The problem here is that i can can't run this script to run recursively and I don't get the name of the file that contains this characters.

I've tried with bash, but since it's standard output, I can't get any resault on this. Here is what I've tried:



Code
 
find |xargs /usr/local/bin/check_for_non-ascii_characters.sh |grep -l 'x{ef}\\x{bb}\\x{bf}'


So, I need a way to recursively find non-ascii characters (a specific pattern, mentioned before) in all files and I need the name of the files containing it.

Thanks


(This post was edited by romild0 on Jan 7, 2009, 1:16 AM)


FishMonger
Veteran / Moderator

Jan 7, 2009, 4:12 AM

Post #2 of 15 (1581 views)
Re: [romild0] recursively find non-ascii characters in file [In reply to] Can't Post

Why must it be recursive? Is it a requirement for a homework assignment?


romild0
Novice

Jan 7, 2009, 4:18 AM

Post #3 of 15 (1579 views)
Re: [FishMonger] recursively find non-ascii characters in file [In reply to] Can't Post

It's not for homework, It's a real-life example. I need to search the whole svn branch for files with this non-ascii characters. That's why it needs to be recursive.


FishMonger
Veteran / Moderator

Jan 7, 2009, 5:16 AM

Post #4 of 15 (1577 views)
Re: [romild0] recursively find non-ascii characters in file [In reply to] Can't Post

use File::Find;
http://search.cpan.org/~nwclark/perl-5.8.9/lib/File/Find.pm

or

use IO::Dir::Recursive;
http://search.cpan.org/~flora/IO-Dir-Recursive-0.03/lib/IO/Dir/Recursive.pm

Personally, I'd use File::Find unless you prefer to write your own recursion sub that traverses the tree.


romild0
Novice

Jan 7, 2009, 5:21 AM

Post #5 of 15 (1575 views)
Re: [FishMonger] recursively find non-ascii characters in file [In reply to] Can't Post

Thanks for the tip. But more than I need a recursive method, I need a way to see what file contains non-ascii characters.


FishMonger
Veteran / Moderator

Jan 7, 2009, 5:52 AM

Post #6 of 15 (1572 views)
Re: [romild0] recursively find non-ascii characters in file [In reply to] Can't Post

The find() subroutine of the File::Find module handles the recursion. You need to write the "wanted()" sub that is passed to find() by reference which processes each file that the find() sub returns.

Within your "wanted" sub, $_ holds the current filename and $File::Find::name includes the full path. You need to open and process that file.

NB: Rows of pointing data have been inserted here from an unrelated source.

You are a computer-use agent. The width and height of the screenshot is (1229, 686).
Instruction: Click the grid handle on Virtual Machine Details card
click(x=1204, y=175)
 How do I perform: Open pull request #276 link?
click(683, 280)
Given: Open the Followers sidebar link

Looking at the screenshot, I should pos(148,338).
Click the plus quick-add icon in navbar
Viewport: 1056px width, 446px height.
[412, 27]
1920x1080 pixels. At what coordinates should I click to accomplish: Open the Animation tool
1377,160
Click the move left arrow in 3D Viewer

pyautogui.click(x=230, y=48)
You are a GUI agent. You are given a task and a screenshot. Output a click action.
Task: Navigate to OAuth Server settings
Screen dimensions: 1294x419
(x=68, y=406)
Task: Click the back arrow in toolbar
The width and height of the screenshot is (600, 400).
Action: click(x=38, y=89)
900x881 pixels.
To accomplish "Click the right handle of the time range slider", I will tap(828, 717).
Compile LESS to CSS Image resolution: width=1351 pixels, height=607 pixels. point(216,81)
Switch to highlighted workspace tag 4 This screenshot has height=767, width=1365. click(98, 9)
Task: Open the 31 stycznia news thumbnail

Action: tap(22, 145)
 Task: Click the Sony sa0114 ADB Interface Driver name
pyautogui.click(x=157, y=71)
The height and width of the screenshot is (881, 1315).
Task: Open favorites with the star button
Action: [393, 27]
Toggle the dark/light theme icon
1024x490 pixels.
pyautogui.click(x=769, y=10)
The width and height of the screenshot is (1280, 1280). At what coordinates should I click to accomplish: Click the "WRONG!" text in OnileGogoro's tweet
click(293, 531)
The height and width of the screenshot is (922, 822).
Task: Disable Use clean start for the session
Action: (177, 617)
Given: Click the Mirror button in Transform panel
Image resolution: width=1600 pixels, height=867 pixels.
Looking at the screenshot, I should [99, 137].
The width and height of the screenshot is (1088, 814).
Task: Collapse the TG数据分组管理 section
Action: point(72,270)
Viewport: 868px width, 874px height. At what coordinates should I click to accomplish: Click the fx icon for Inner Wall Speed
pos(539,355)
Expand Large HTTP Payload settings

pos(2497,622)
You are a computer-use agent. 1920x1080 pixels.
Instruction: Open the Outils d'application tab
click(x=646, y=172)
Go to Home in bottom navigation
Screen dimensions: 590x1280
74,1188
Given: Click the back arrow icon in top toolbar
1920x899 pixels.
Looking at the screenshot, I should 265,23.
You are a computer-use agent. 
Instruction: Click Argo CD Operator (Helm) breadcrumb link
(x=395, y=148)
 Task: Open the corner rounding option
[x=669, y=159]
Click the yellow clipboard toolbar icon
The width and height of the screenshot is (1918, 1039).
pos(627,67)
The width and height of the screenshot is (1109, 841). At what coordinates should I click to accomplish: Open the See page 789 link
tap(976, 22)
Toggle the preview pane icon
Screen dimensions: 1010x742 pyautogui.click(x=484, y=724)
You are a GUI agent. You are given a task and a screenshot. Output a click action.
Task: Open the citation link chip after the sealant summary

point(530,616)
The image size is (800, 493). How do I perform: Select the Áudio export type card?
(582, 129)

Does that make sense? If not, then start by reading the doc for the module and post back if you need more clarification.


FishMonger
Veteran / Moderator

Jan 7, 2009, 6:11 AM

Post #7 of 15 (1568 views)
Re: [romild0] recursively find non-ascii characters in file [In reply to] Can't Post

Here's another module you may want to look over.

File::Find::Rule
http://search.cpan.org/~rclamp/File-Find-Rule-0.30/lib/File/Find/Rule.pm


romild0
Novice

Jan 7, 2009, 6:20 AM

Post #8 of 15 (1566 views)
Re: [FishMonger] recursively find non-ascii characters in file [In reply to] Can't Post

thanks for the help, found a quick solution:



Code
#!/usr/bin/perl 
#
#

$filename = $ARGV[0];

while (<>) {
if ( /^\xef\xbb\xbf\x3c/ ) {
print "$filename Invalid code!\n";
`cp $filename /tmp/`;
next;
}



FishMonger
Veteran / Moderator

Jan 7, 2009, 6:26 AM

Post #9 of 15 (1564 views)
Re: [romild0] recursively find non-ascii characters in file [In reply to] Can't Post


In Reply To
thanks for the help, found a quick solution:



Code
#!/usr/bin/perl 
#
#

$filename = $ARGV[0];

while (<>) {
if ( /^\xef\xbb\xbf\x3c/ ) {
print "$filename Invalid code!\n";
`cp $filename /tmp/`;
next;
}



That only processes a single file passed as an argument, which is not what you said you wanted i.e., there is no recursion in that code.


romild0
Novice

Jan 7, 2009, 6:30 AM

Post #10 of 15 (1562 views)
Re: [FishMonger] recursively find non-ascii characters in file [In reply to] Can't Post

You're right, It's not.

But this is:



Code
find /home/romild0/work/1.9/ -name *.php  -exec parse.pl {}  \;


cheers Wink


FishMonger
Veteran / Moderator

Jan 7, 2009, 6:49 AM

Post #11 of 15 (1559 views)
Re: [romild0] recursively find non-ascii characters in file [In reply to] Can't Post

Here's a more "Perlish" approach that not only handles the recursion, but has proper error handling and is portable.


Code
#!/usr/bin/perl  

use strict;
use warnings;
use File::Find;
use File::Copy;

find(\&non_ascii, '/home/romild0/work/1.9');

sub non_ascii {
return unless $_ =~ /\.php$/;
open my $php, '<', $_ or warn "failed to open '$_' $!\n" and return;
while( my $line = <$php> ) {
if ( $line =~ /^\xef\xbb\xbf\x3c/ ) {
print "$File::Find::name Invalid code!\n";
cp($_, '/tmp/$_');
}
}
}



(This post was edited by FishMonger on Jan 7, 2009, 6:51 AM)


romild0
Novice

Jan 7, 2009, 6:50 AM

Post #12 of 15 (1556 views)
Re: [FishMonger] recursively find non-ascii characters in file [In reply to] Can't Post

damn! Why didn't you post that earlier Smile

Tnx anyways!


FishMonger
Veteran / Moderator

Jan 7, 2009, 6:56 AM

Post #13 of 15 (1554 views)
Re: [romild0] recursively find non-ascii characters in file [In reply to] Can't Post


In Reply To
damn! Why didn't you post that earlier Smile

Tnx anyways!

I know I'm going to get this quote wrong, but:

"Give a man a fish and he eats for a day.
Teach a man to fish and he can always eat"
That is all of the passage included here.